Additionally, they can operate independently of any other form of assistance for up to 60 days without any resupply. “We provide heavy construction and have the ability to rapidly mobilize,” said Staff Sgt. Michael Crump, a structural craftsman. “We can go into a remote location and take a project from start to finish.”
“Our main objective is to get our airmen out into an environment where they can concentrate on their contingency skills and special capabilities for Red Horse,” said Lt. Col. Horace Jones, commander of the 560 RHS. “[This training] involves staying out in the field environment, being comfortable in field conditions and being able to do what we do best and that’s build a bare base, build tent city.”

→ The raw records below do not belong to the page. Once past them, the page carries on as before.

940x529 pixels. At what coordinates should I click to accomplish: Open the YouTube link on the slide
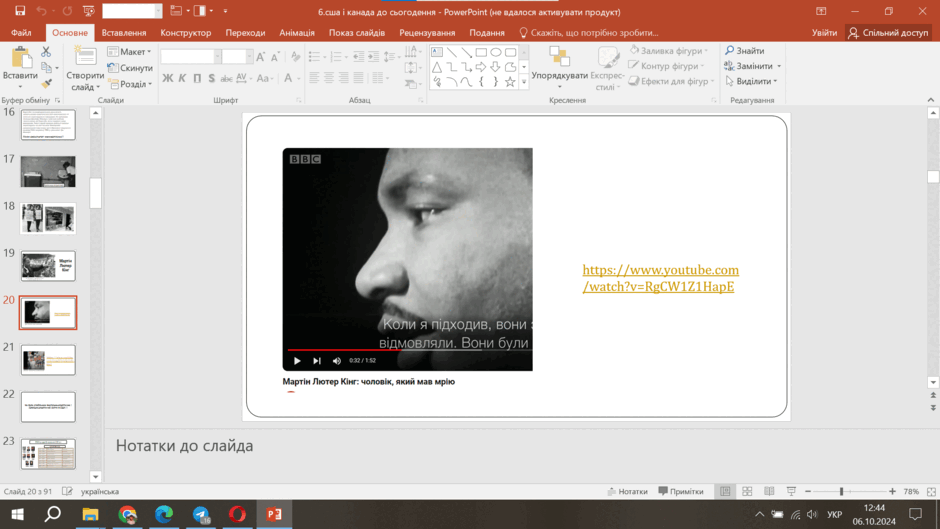click(660, 278)
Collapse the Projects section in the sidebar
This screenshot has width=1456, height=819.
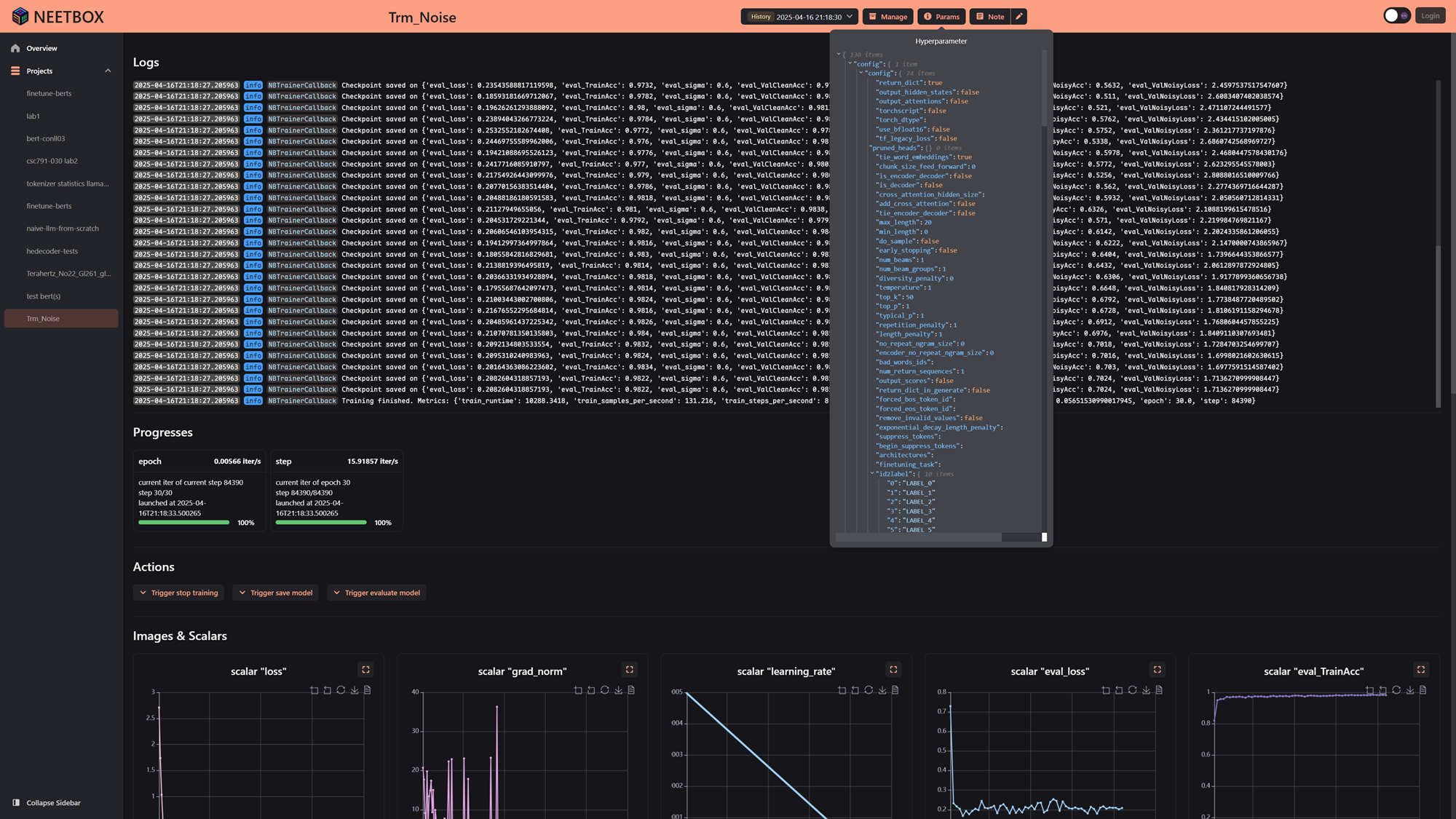tap(108, 71)
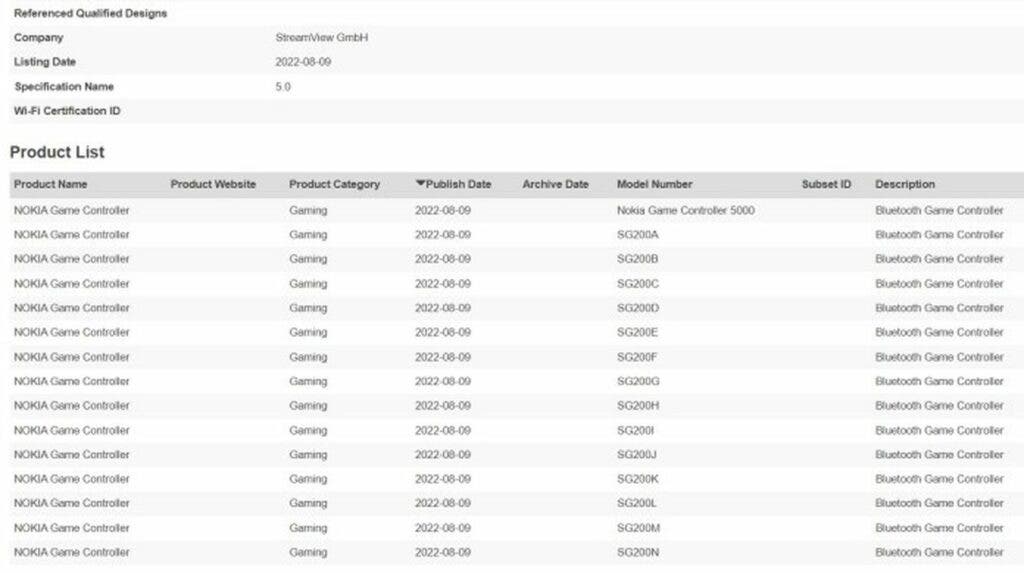Sort by Product Website column header
Viewport: 1024px width, 573px height.
point(213,184)
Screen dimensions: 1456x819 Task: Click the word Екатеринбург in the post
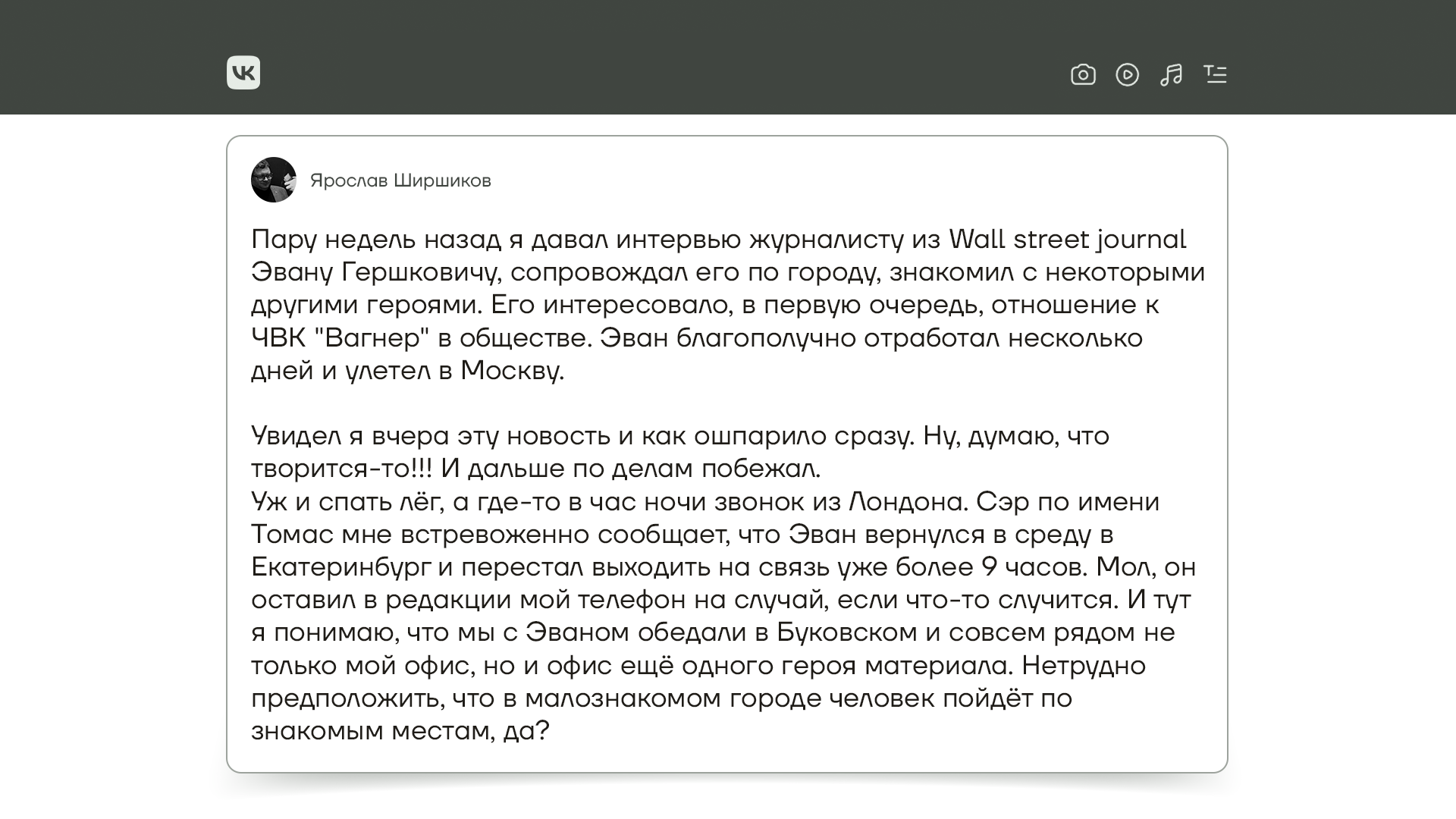341,567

Master Sgt. Clifford Thomas says that training in field conditions at McCrady allowed them to foster cooperation and build camaraderie. With over 38 different Air Force Specialty Codes, the logistics of organizing training for each profession can be challenging. The sheer number of 560 RH airmen that gather together at each Unit Training Assembly weekend at Joint Base Charleston means that they are usually split up by AFSC. In contrast, the training provided an opportunity to allow the airmen from the 560 RH to live, work and learn together. “It really allows us to come together as one,” he said.